▶ [What is being asked] The lines from the one containing "287x156 pixels." to the end of the entries, both included, are what you need to transcribe exactly, without pictures and without anything else.

%%

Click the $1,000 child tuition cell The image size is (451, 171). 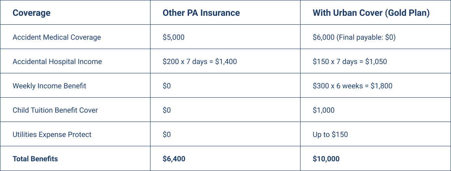[324, 110]
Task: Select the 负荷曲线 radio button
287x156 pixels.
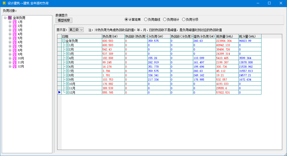Action: coord(146,20)
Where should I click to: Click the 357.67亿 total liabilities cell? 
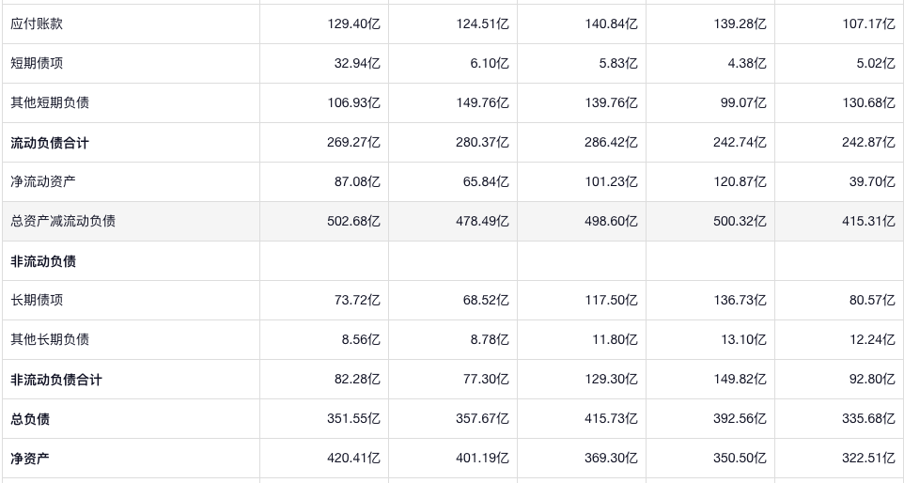click(x=482, y=419)
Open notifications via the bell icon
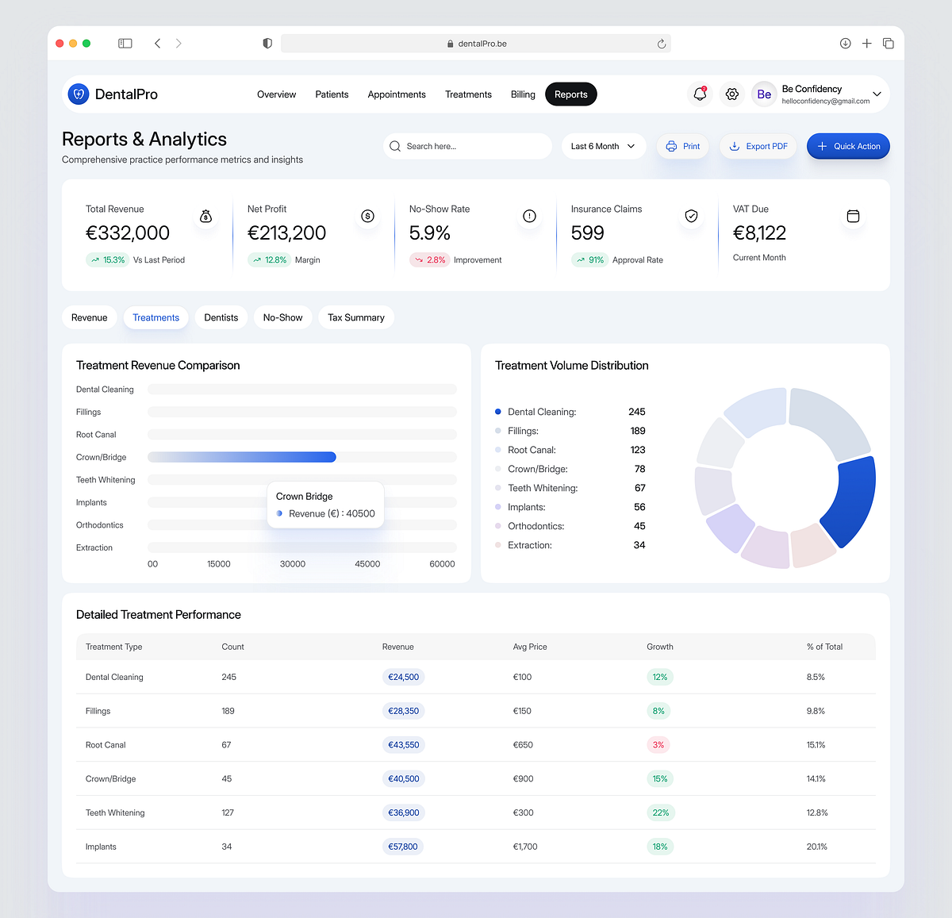Viewport: 952px width, 918px height. tap(699, 94)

%%

▶ [Response to the task]
287x156 pixels.
Action: coord(146,20)
Where should I click to: Click the 357.67亿 total liabilities cell? 
click(x=482, y=419)
Open notifications via the bell icon
Viewport: 952px width, 918px height. tap(699, 94)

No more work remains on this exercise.